» **Directions for this task**: Word for word, transcribe every line from the one holding "Task: Click the http:// prefix text" through the end of the records, but not the pictures.
** Opening Supplied information block **
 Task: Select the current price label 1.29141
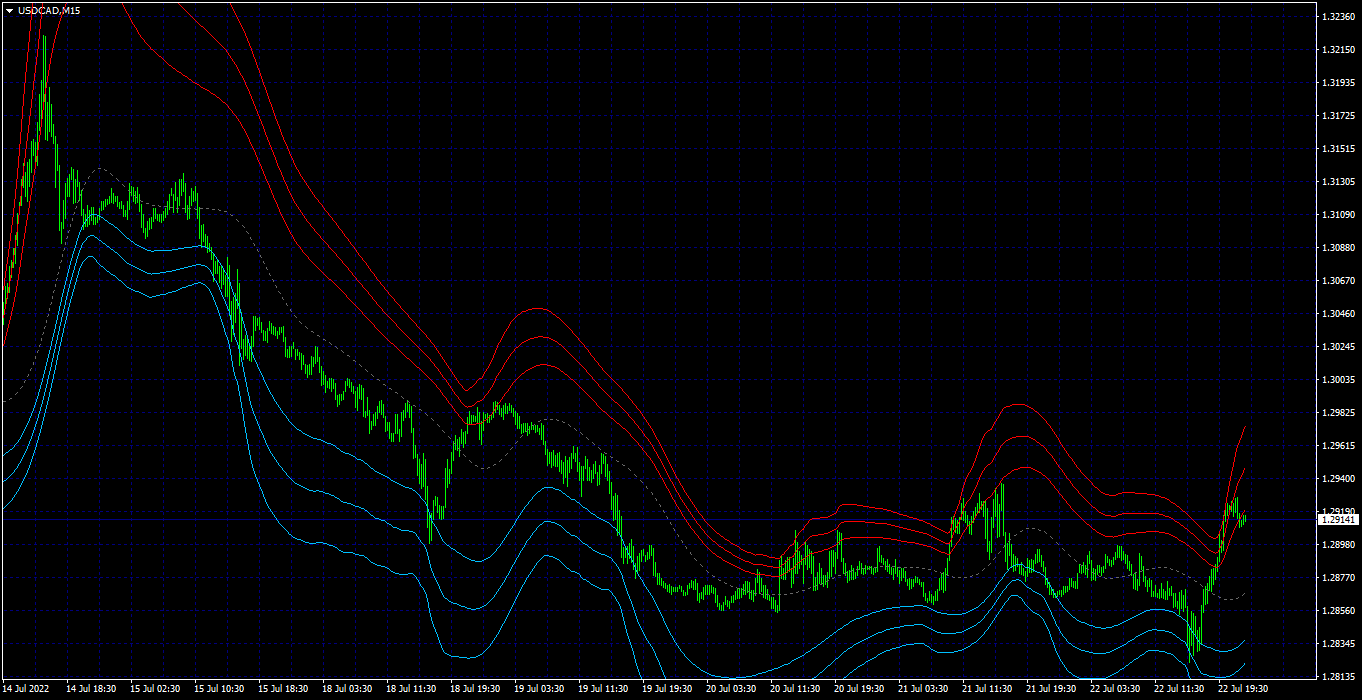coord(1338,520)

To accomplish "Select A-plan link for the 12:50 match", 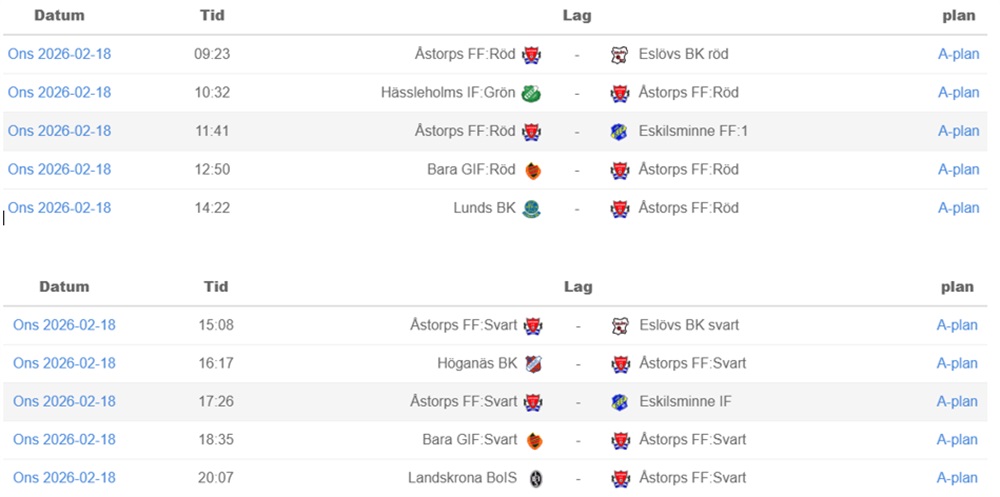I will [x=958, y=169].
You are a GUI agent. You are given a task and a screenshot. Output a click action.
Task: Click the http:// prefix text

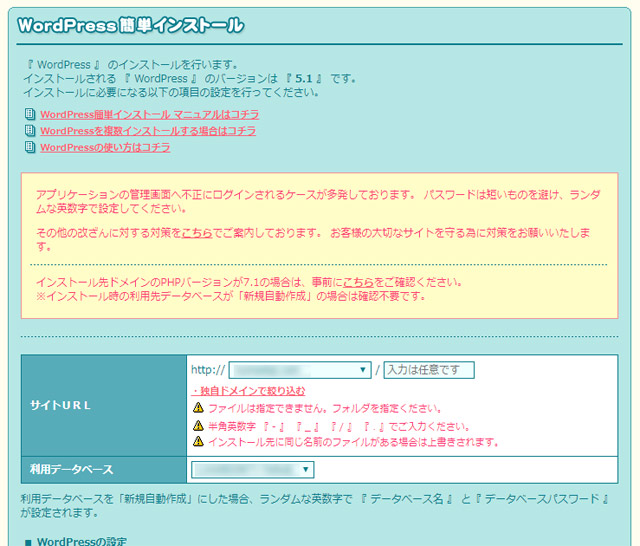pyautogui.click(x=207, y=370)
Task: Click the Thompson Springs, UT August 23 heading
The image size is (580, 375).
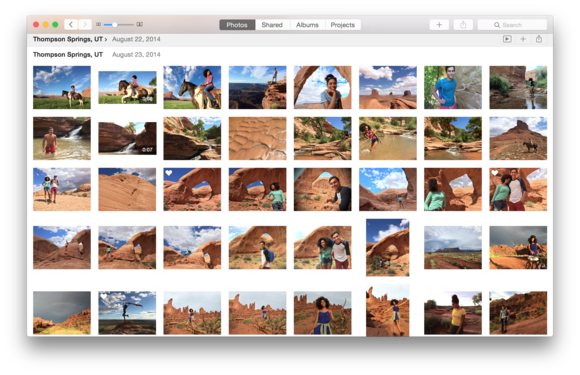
** Closing Supplied information block **
» **Reply to the task**:
Task: Click the http:// prefix text

pyautogui.click(x=207, y=370)
Task: Click the Thompson Springs, UT August 23 heading
The image size is (580, 375).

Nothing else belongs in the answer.